Tip #1:  Always ask for a good faith deposit.

Believe it or not, asking for a good faith deposit of between 5-10% of the total purchase price is a fantastic way to weed out those who want you to do the work without getting paid.  I learned the hard way that if the person is legitimate, they will have no problem with paying a 10% upfront fee, which is deducted from the final cost.  Those who try to convince you that “a fee isn’t necessary” or “don’t worry, I’m good for it.” usually are not.   For me, regardless of the size of the freelance project if it’s a new client, a deposit of some type is required.

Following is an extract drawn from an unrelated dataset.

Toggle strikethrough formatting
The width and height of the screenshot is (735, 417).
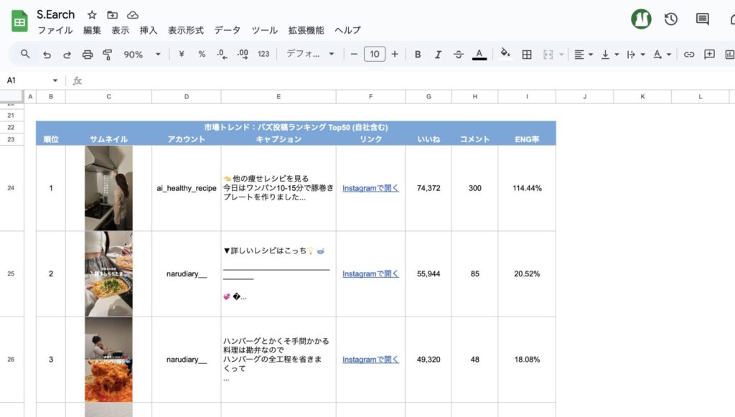[x=459, y=55]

Tip # 2:  Negotiate and Obtain a Signed Contract

I cannot stress this enough.  Every single project, no matter how well you know the client needs a signed contract at its heart.  This is to protect both you and the client if heaven forbid you run into a disagreement.  I put together an article for Freelance Writing about how to put together a contract.  You can read it here.  Also be sure to check out the rest of the site– it’s a fantastic resource.

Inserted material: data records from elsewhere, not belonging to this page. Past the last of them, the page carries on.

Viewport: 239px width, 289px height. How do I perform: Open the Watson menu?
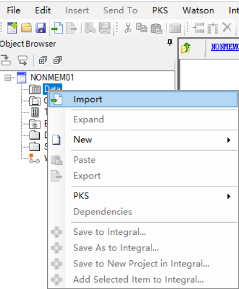[x=198, y=10]
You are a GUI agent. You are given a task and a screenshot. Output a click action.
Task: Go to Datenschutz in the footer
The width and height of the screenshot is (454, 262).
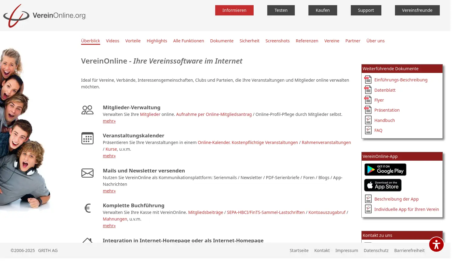pos(376,251)
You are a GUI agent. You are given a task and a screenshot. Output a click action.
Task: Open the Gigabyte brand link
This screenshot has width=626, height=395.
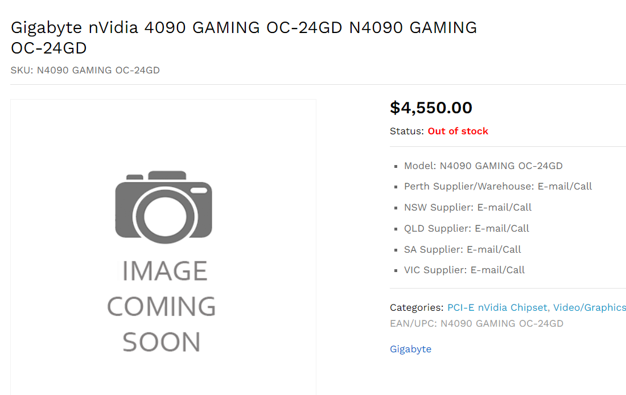coord(410,349)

Tip # 3:  Written Correspondence is the Best

Another lesson that I learned pretty quickly was to do all important negotiations and correspondences via email, mail or fax- in other words- written down.  Even when I need to work with a client via phone, I always try and do a follow-up email, and obtain confirmation that my understanding is the correct one.  Why do I do this?  Well, a few reasons.  First, it is much easier to misunderstand someone over the phone, then it is in an email.  It happens all the time.  Second, by doing business in a written format, you have a record of what has transpired.  That way when disagreements arise, the evidence is right there.  Third, it can also be a fantastic reference for the likes and dislikes of the particular client.

Tip # 4:  Obtain the Name and Contact Information of the Person Handling the Invoicing

Many times, the point of contact for you as a freelancer isn’t the one paying the bills- especially if you’re working with a larger company.  It’s important to obtain the name of the person handling the invoicing simply because contacting them might be necessary for the event of unpaid bills.  While your point of contact is your go-to person for approval of work quality, they can- and often do drop the ball when it comes to getting you paid.  Often it’s a case of them being too bogged down with work.  By having an alternative name for billing, you have the opportunity to raise your concerns about payment to another level.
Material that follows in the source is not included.